Mogg, I had this made to a custom size. Pretty much all of their work is to order so there is nothing on the shelf. But they do advertise their standard patterns on e-bay and Rich told me that he'd be offering this size too now. All depends on the size of your rack. Ooer.

This will give you a pretty good idea. I struck a bit of a deal surrounding delivery and such, but this is what you could expect. It's a bit larger than mine and as ally is quite expensive at the second, smaller is certainly cheaper

http://www.ebay.co.uk/itm/Large-Alu...arts_Vehicles_CarParts_SM&hash=item336ed45a25
 
forgot to add it looks great!
you can fit a solar panel on top of it now to charge your leisure battery when in spain, france and morocco :)
 
Cheers Andy, yes I thought the same.

Last night I raised the rack up to the next level and now the waffles will slide underneath so that is more space saved. I need to order the DC-DC and Smartpass units and whatnot. I don't want to lose my engine bay aux battery set up as that is coupled for boost starting through a split charger. Some systems will run from that still, but all the high demand items are going to now have to go through a third battery in the back which I was hoping to avoid but at least I don't need to run massive cables with the DC-DC set up.

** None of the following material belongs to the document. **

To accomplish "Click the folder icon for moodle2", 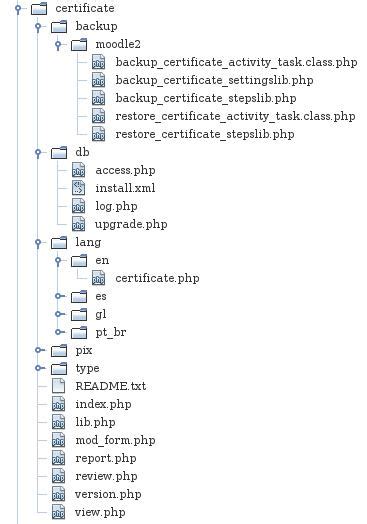I will point(79,44).
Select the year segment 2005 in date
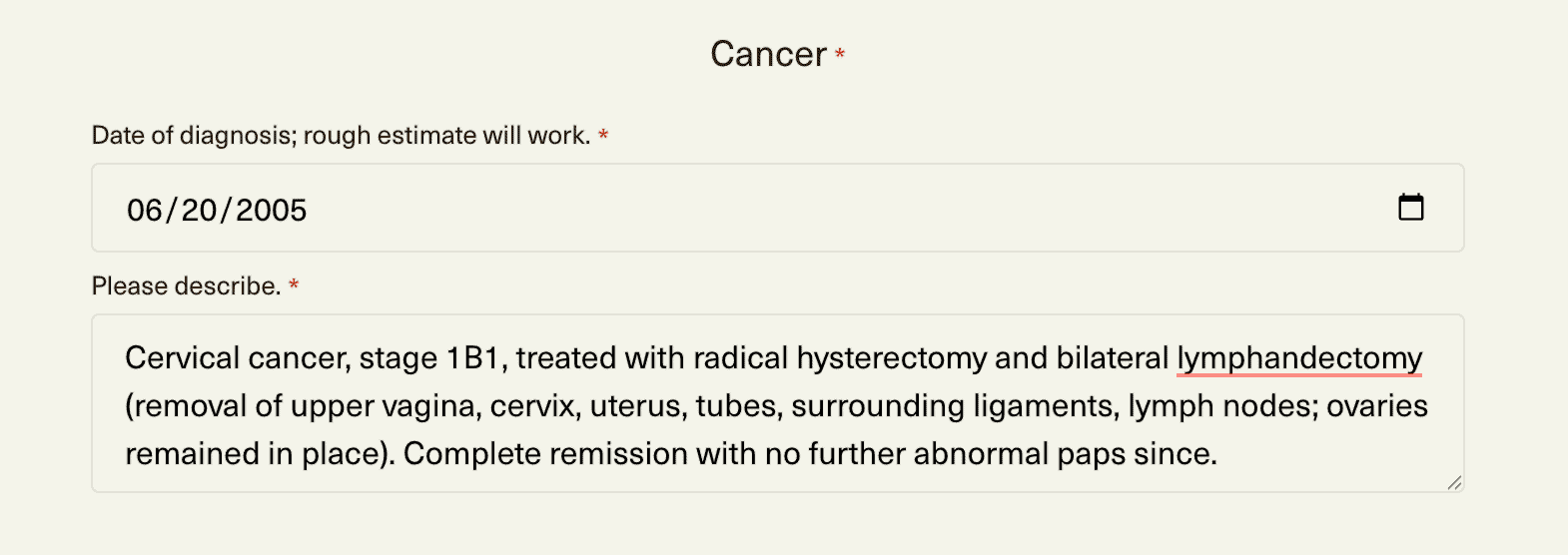 pyautogui.click(x=271, y=210)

I have relocated the inverter to underneath the passenger seat where it sits very happily and is nicely accessible. Just not quite sure where to put all the CTEK stuff at the second.

The roof box doesn't look massive but it is a great size and I am surprised at what fits in there, including the camping table. You could get two King Goanna beds in. Folding chairs, maybe even the hot water unit. Not sure yet. Once it's bolted down I can have a play. I thought about trying to make it easy release and put handles on it so that it could be lifted down to be part of the camp set up in some way.
 
ive ended up using 25mm2 cable to run from batteries in engine bay to my 3rd battery in back cab of Hilux, probably way thicker than i need, but i have the cable already and ring terminals fitted (which i took off Wugg) so just re-used it
this was originally used to connect to the inverter & aircompressor in the back of the LC
i think i used 50mm2 to link the batteries before with split charger for start-boosting and winching

getting a smartpass too, mainly because it adds another shiney box to my electrics board!
but it will also mean my CTEK mains charger that is connected to 3rd battery, can also charge the starter batteries via the smartpass. youi cannot seem to be able to do this with just the D250S DC-DC box
 
Andy, I came to the same conclusions after research and chatting to JW. It ramps up the charge current to the battery from 20 max to 100 amps. I think that the cable spec was 16mm but I have 25mm sitting here already to go. The starting battery to aux boost battery is proper man stuff under the bonnet. On my off roader, it's 5omm with a 120 amp alternator. With a big battery in the boot for the winch.

This is a very different set up though. I do like the SP's ability to push charge back to the main battery at 14.5 volts too so that gets proper conditioning. It does mean that I have to by pass the aux boost battery under the bonnet. With the split charger running that, it seems the DC and SP would get very confused. So this new set up will run directly from the starter battery. Which, so I understand, is fine. Yes I could pull the split charge out but I have made such a nice job of it, I can't bring myself to rip it out.
 
Chris if you can try getting your Ctek gear from the USA. Its far cheaper having had a look online.

Getting it here is the problem unless you have a mate who travels over frequently or are not in a rush.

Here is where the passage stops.